Exploiting Nonlocal Correlations for Dispersion-Resilient Quantum Communications

Encoding quantum information via time-bin entangled states has had a profound impact on the development of quantum communications. However, dispersive propagation limits their achievable transmission distances. Here we describe a regime for nonlocal dispersion cancellation where the sum of arrival times of photons undergoing identical dispersion remains highly correlated. We exploit this effect to mitigate dispersive effects in a quantum key distribution fiber link, allowing an increase in the secret key rate by over a factor of 5 after 80 km of optical fiber dispersion.

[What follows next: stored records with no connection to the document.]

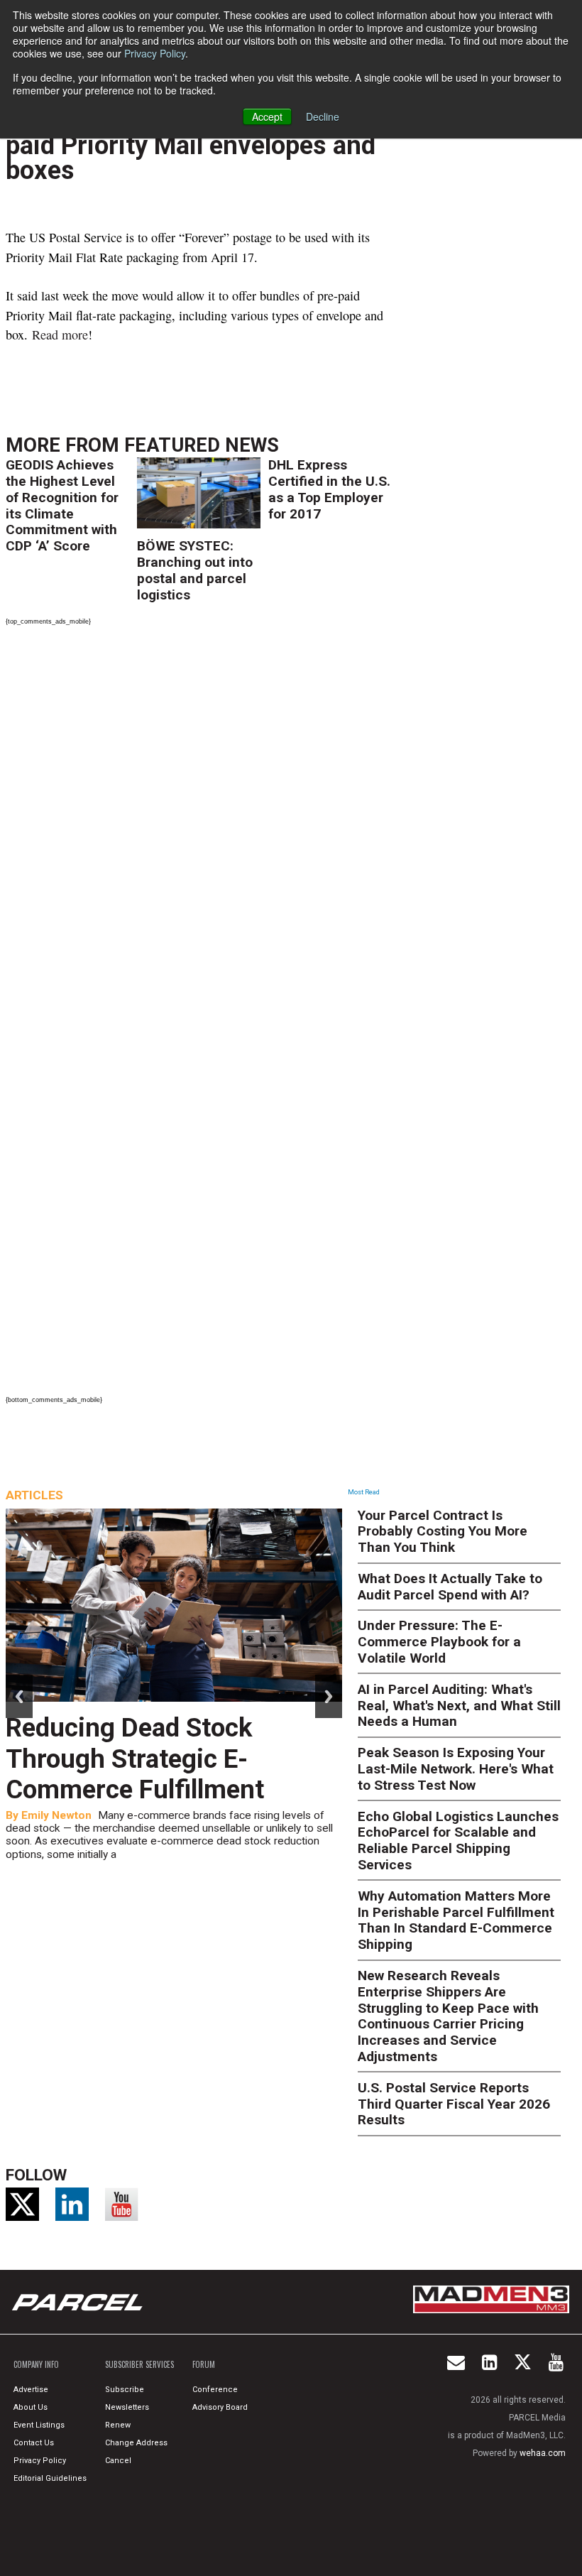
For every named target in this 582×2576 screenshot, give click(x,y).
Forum (203, 2364)
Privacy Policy (154, 53)
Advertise (30, 2389)
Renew (118, 2425)
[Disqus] (202, 826)
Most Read (364, 1492)
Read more (60, 334)
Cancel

Read more at Physical Review Letters:
https://journals.aps.org/prl/abstract/10.1103/PhysRevLett.134.220801

Photo caption:
Experimental quantum interference results. (a) Experimental Setup. MZI: Mach-Zehnder interferometer (delay of ∆τ=644 ps); PM: phase modulator; SW: spiral waveguide; DEMUX: demultiplexer. The same MZI is used for both the state preparation and analysis. Biphoton time-of-arrivals maps of (b) constructive and (c) destructive quantum interferences without introducing any dispersion, along with the histograms of their sum (t_s+t_i, green curves) and difference (t_s-t_i, orange curves) correlations. (d) Quantum interference patterns obtained by retrieving the post-selected sum (green circles) and difference (orange crosses) correlations within the blue dashed box, together with their corresponding fit shown by the dashed curves. Biphoton time-of-arrivals map of (e) constructive and (f) destructive quantum interferences after propagation through a total of 200 km SMF-equivalent dispersion with the histograms of their sum and difference correlations. (g) Resulting quantum interference patterns for the post-selected region in both cases. Error bars are omitted since they are smaller than the markers used for the data points.